The making of a quilt: no-points star
A quilt for keeps
About a year ago I had an idea for a new course. I’d taught lots of beginners how to make patchwork quilts and they had the bug! They wanted to make more and had all the skills but, as brand-new quilters, they also wanted someone to hold their hand. I wanted to find a way to bring new quilters back to quilt school to make something together, to develop their skills with the comfort of some guidance and company.
My idea was a guided quilt-a-long. A quilt-a-long is a way for quilters to get together in real life or online to make their own versions of the same quilt. Pattern designers regularly host quilt-a-longs online and they are a great way to meet other quilters and make new friends.

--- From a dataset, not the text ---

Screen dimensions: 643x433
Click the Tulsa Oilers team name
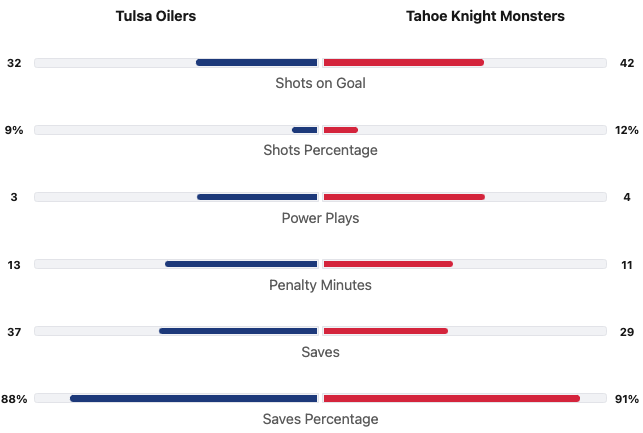(x=156, y=16)

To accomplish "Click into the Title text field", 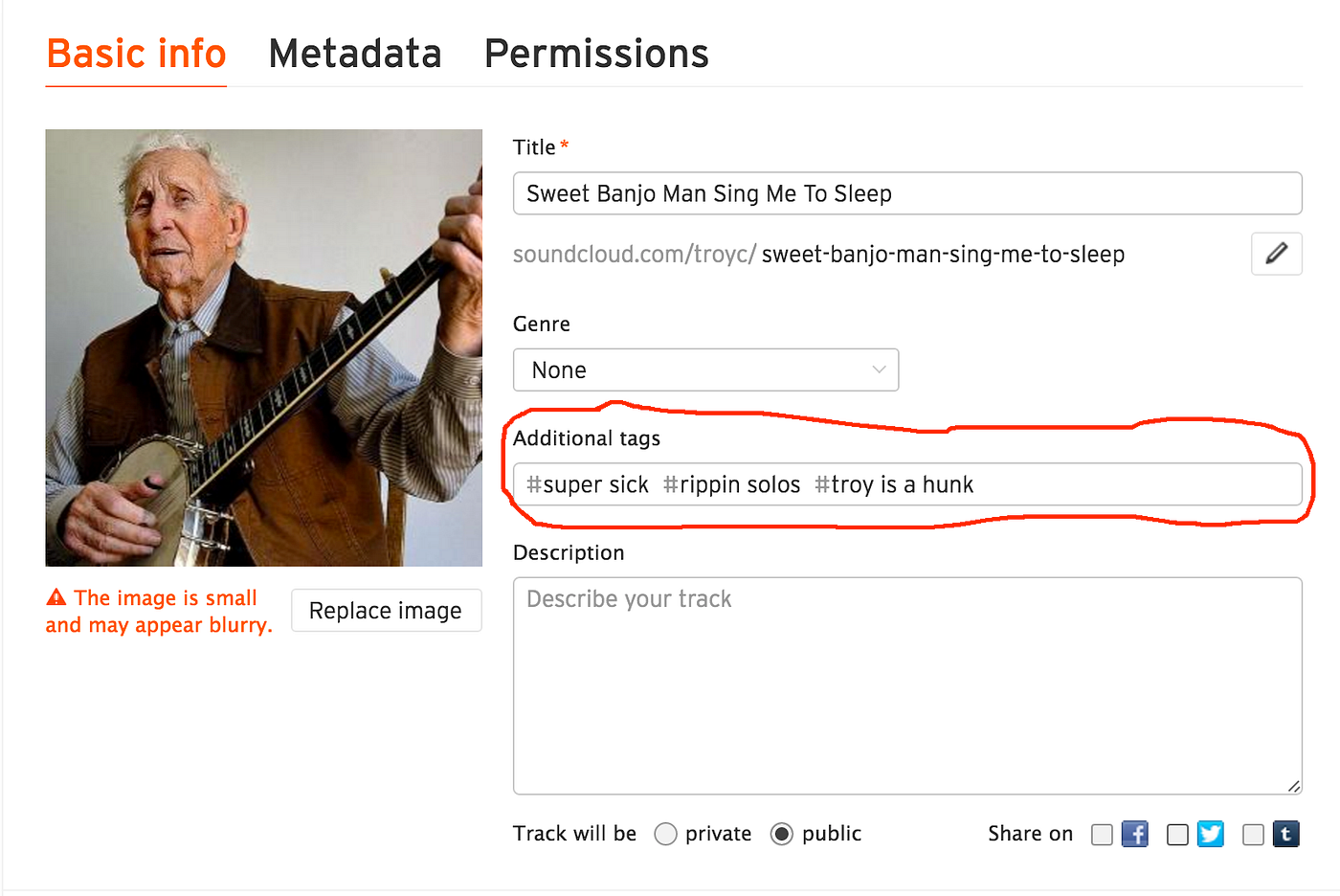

My first guided quilt-a-long group got started in April 2018. I chose a star pattern that uses the classic ‘flying geese’ method to make the points of the stars. We used a clever variation whereby the fabric squares used to make the points of the star are smaller than the background fabric (‘the goose’). This means that you don’t have to worry about losing the tips of the star shape when you piece the blocks together – every single block will have eight crisp points and look fantastic.
I couldn’t resist quilting-a-long. I planned to make a quilt for our home. I almost always make quilts as gifts and lately most of my quilts were made to demonstrate techniques and finishes to inspire my students. This time I felt like making a quilt for keeps. I decided on a pink and orange colour scheme and pulled all the fat quarters I needed from my stash. I added plenty of Kona white and I was all set to start cutting.
As I made my quilt I added in some extra fabrics here and there – mostly scraps – and played with the blocks a little. I made a few with white stars and patterned backgrounds and others with patterned stars and a contrasting patterned background. Some stars were made from the same fabric, other were a mix of two different fabrics. I made 42 blocks and put them together in a 7x6 layout to make a large single (twin) size quilt.
The quilt-a-long was so much fun! Seeing everyone who took part having fun with their fabrics, getting to know each other and gaining confidence as quilters, was amazing. Each quilt was so different and so personal to the maker who made the pattern their own – you could hardly tell that each quilt was essentially the same.
I finished my own quilt using a plain bed sheet as backing, my favourite quilter’s dream cotton wadding and a low-volume patterned binding. I quilted it by hand using my usual Gutermann quilting thread in white and I quilted circles all over it to soften all the points and angles a little. This quilt even came on holiday with us last summer to be finished and I have sweaty memories of trying to quilt it during a heat wave in the Black Forest! It now lives on my eldest daughter’s bed. Until a few months ago my girls shared a room but, now she’s nearly 8, my big girl began to need her own space. The quilt works perfectly with the little red bedside cabinet we made for her, her orange Tripp Trapp chair at her desk and the colourful tub chair that already lived in the spare room.
I’ve made a companion quilt to this one in teals and blues, quilting-a-long with my next group of new quilters and I’ll share that one soon. It’s destined for my little girl’s bed which is painted green.
I’m hosting two more quilt-a-long groups starting in the Spring. We’ll use the same pattern because it has proved to be incredibly versatile and spot on for new quilters ready to tackle their first “big” quilt. Most people aim for a throw-size quilt but you can chose to make a larger or smaller quilt – it’s up to you. I make sure you have several months to finish your quilt so you can work at your own pace in between the sessions where we meet to work together at key stages of the process.